— Task to carry out —
Because the material must be preserved as it stands, copy every line exactly.

╔══

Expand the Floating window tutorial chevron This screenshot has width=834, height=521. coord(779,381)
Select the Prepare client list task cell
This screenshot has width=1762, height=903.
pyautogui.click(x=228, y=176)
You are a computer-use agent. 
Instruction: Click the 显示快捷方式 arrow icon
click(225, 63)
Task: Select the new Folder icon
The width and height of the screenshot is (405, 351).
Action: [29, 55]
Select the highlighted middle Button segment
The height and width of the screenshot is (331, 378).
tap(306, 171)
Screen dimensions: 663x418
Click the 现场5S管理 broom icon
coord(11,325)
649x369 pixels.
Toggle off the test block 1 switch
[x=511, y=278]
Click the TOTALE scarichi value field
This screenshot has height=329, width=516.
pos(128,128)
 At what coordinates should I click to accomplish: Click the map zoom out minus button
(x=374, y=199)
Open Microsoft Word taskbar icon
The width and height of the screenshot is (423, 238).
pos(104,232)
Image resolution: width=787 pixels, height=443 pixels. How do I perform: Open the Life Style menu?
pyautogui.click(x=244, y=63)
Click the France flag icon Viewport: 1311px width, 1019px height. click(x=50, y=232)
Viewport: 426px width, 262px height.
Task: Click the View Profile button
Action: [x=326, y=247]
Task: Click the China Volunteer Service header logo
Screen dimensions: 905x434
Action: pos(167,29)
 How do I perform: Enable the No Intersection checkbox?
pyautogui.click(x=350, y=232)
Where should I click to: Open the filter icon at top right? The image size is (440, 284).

╚══

— Solved exercise —
Expand the Floating window tutorial chevron This screenshot has width=834, height=521. coord(779,381)
Select the Prepare client list task cell
This screenshot has width=1762, height=903.
pyautogui.click(x=228, y=176)
You are a computer-use agent. 
Instruction: Click the 显示快捷方式 arrow icon
click(225, 63)
Task: Select the new Folder icon
The width and height of the screenshot is (405, 351).
Action: [29, 55]
Select the highlighted middle Button segment
The height and width of the screenshot is (331, 378).
tap(306, 171)
Screen dimensions: 663x418
Click the 现场5S管理 broom icon
coord(11,325)
649x369 pixels.
Toggle off the test block 1 switch
[x=511, y=278]
Click the TOTALE scarichi value field
This screenshot has height=329, width=516.
pos(128,128)
 At what coordinates should I click to accomplish: Click the map zoom out minus button
(x=374, y=199)
Open Microsoft Word taskbar icon
The width and height of the screenshot is (423, 238).
pos(104,232)
Image resolution: width=787 pixels, height=443 pixels. How do I perform: Open the Life Style menu?
pyautogui.click(x=244, y=63)
Click the France flag icon Viewport: 1311px width, 1019px height. click(x=50, y=232)
Viewport: 426px width, 262px height.
Task: Click the View Profile button
Action: [x=326, y=247]
Task: Click the China Volunteer Service header logo
Screen dimensions: 905x434
Action: pos(167,29)
 How do I perform: Enable the No Intersection checkbox?
pyautogui.click(x=350, y=232)
Where should I click to: Open the filter icon at top right? The image size is (440, 284).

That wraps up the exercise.